AIM OF THE EXERCISE:
Write out word for word the lines from the one holding "Where should I" through the end of the data, and only those lines. Pictures stay out.

Dataset entries:
-- -- --

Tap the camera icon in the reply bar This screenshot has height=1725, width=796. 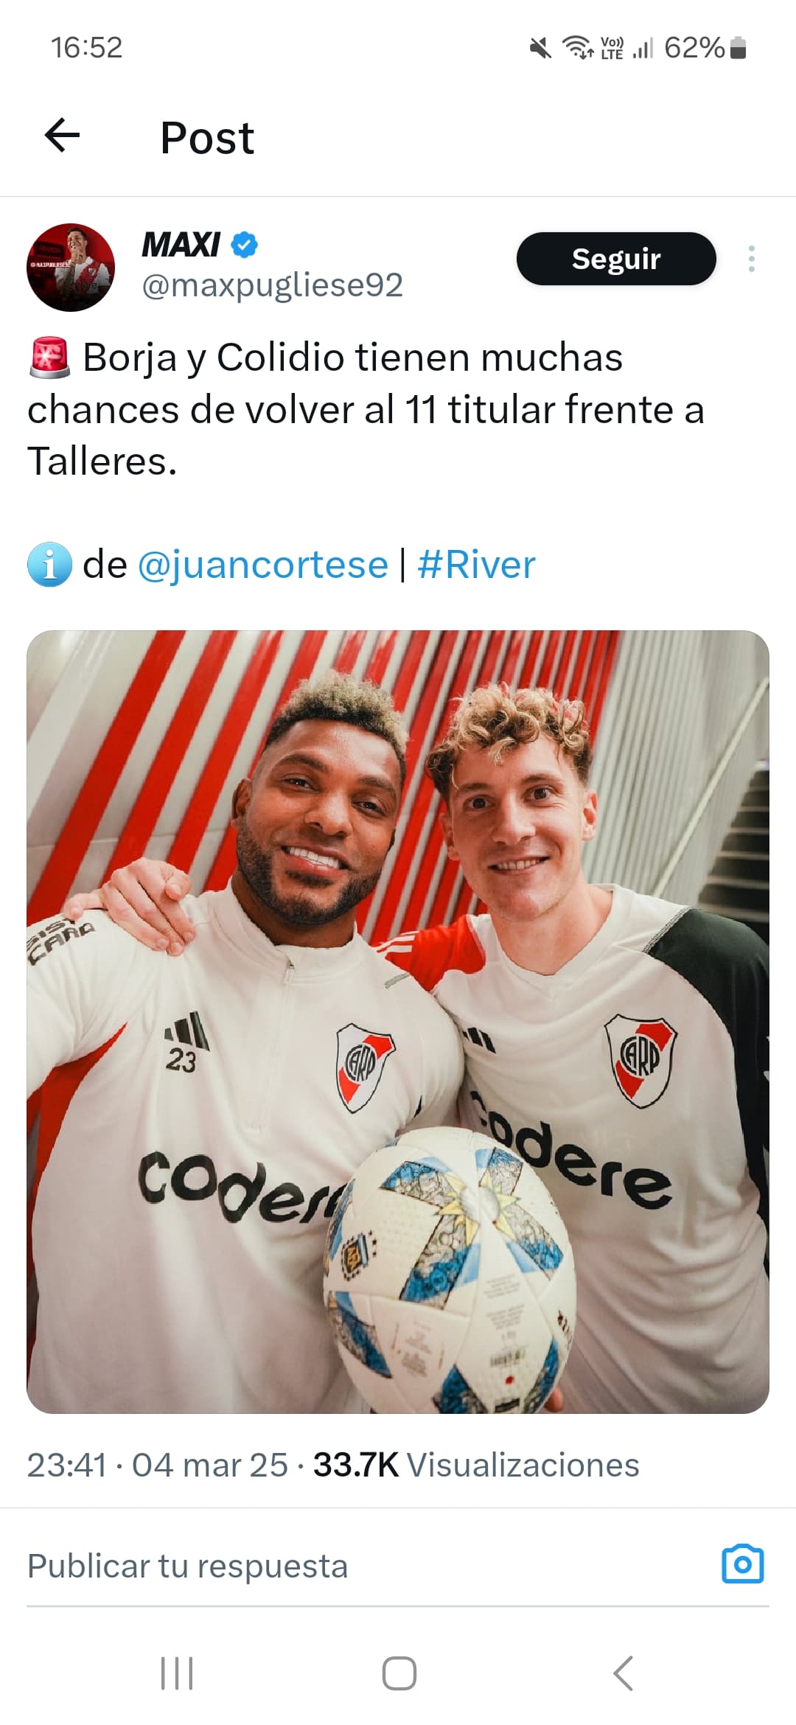pos(742,1564)
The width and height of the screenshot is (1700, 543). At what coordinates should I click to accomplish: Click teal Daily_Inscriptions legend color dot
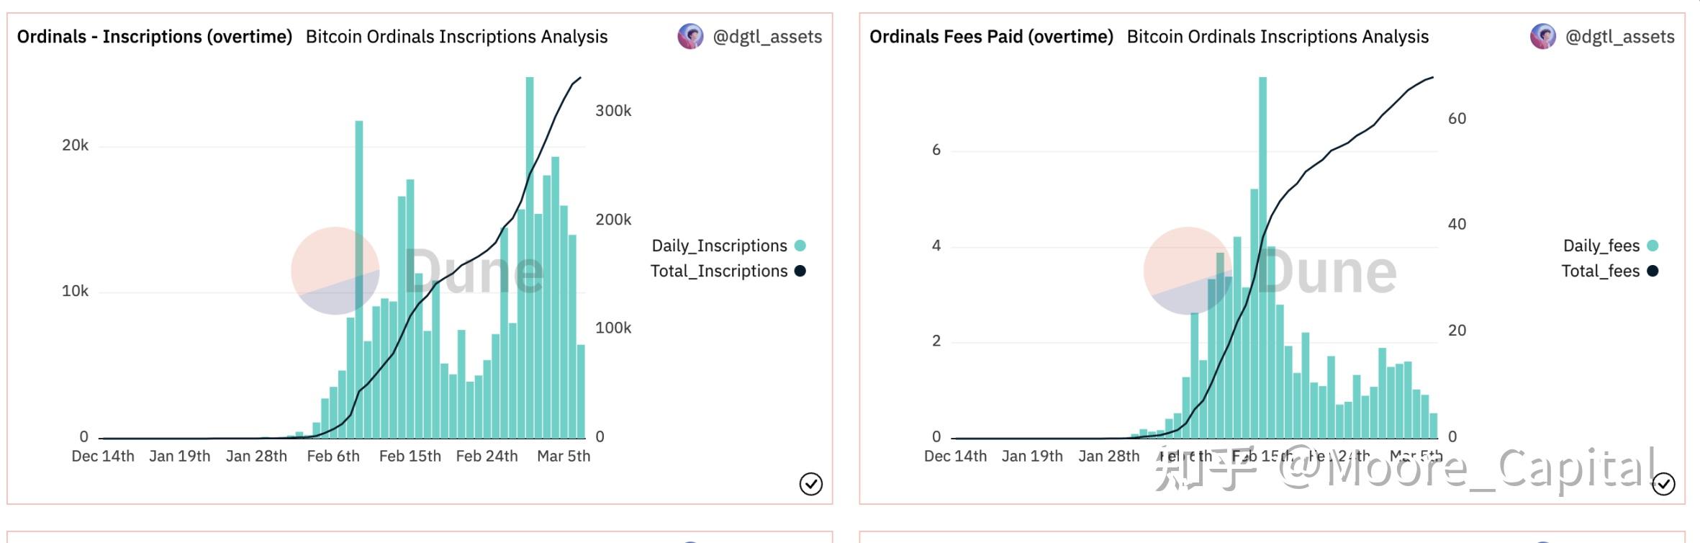pyautogui.click(x=800, y=246)
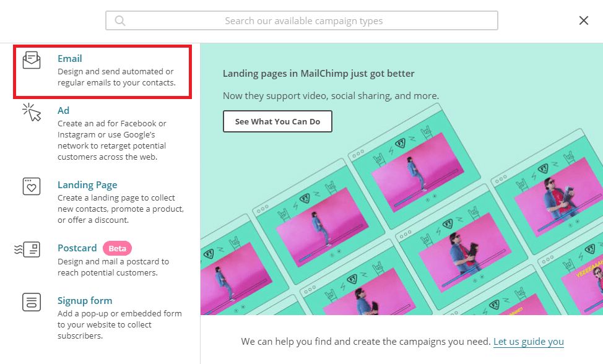Click the Postcard mail icon
The width and height of the screenshot is (603, 364).
tap(27, 249)
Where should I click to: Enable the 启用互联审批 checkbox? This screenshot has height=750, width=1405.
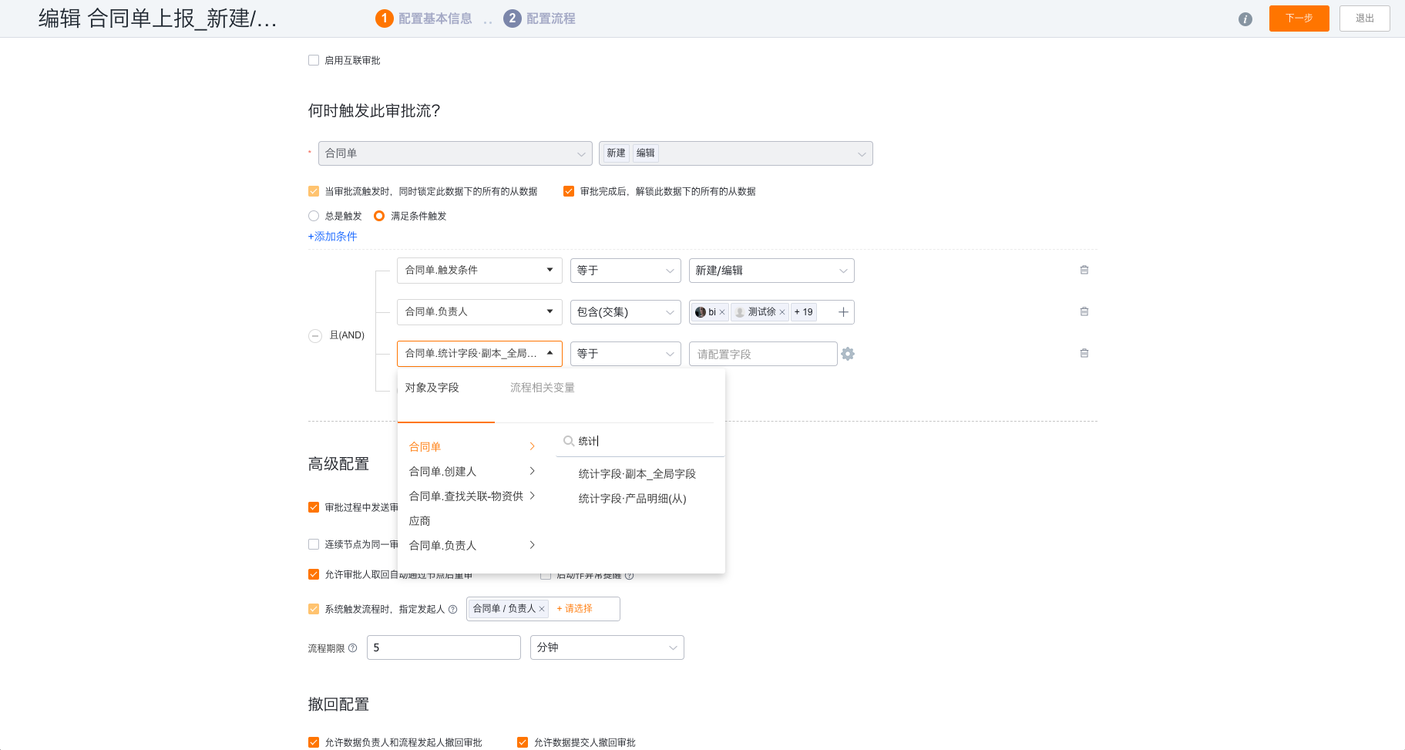pyautogui.click(x=314, y=60)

-- -- --

RESULT OF THE EXERCISE:
Where should I click to: Enable the 启用互联审批 checkbox? This screenshot has height=750, width=1405.
pyautogui.click(x=314, y=60)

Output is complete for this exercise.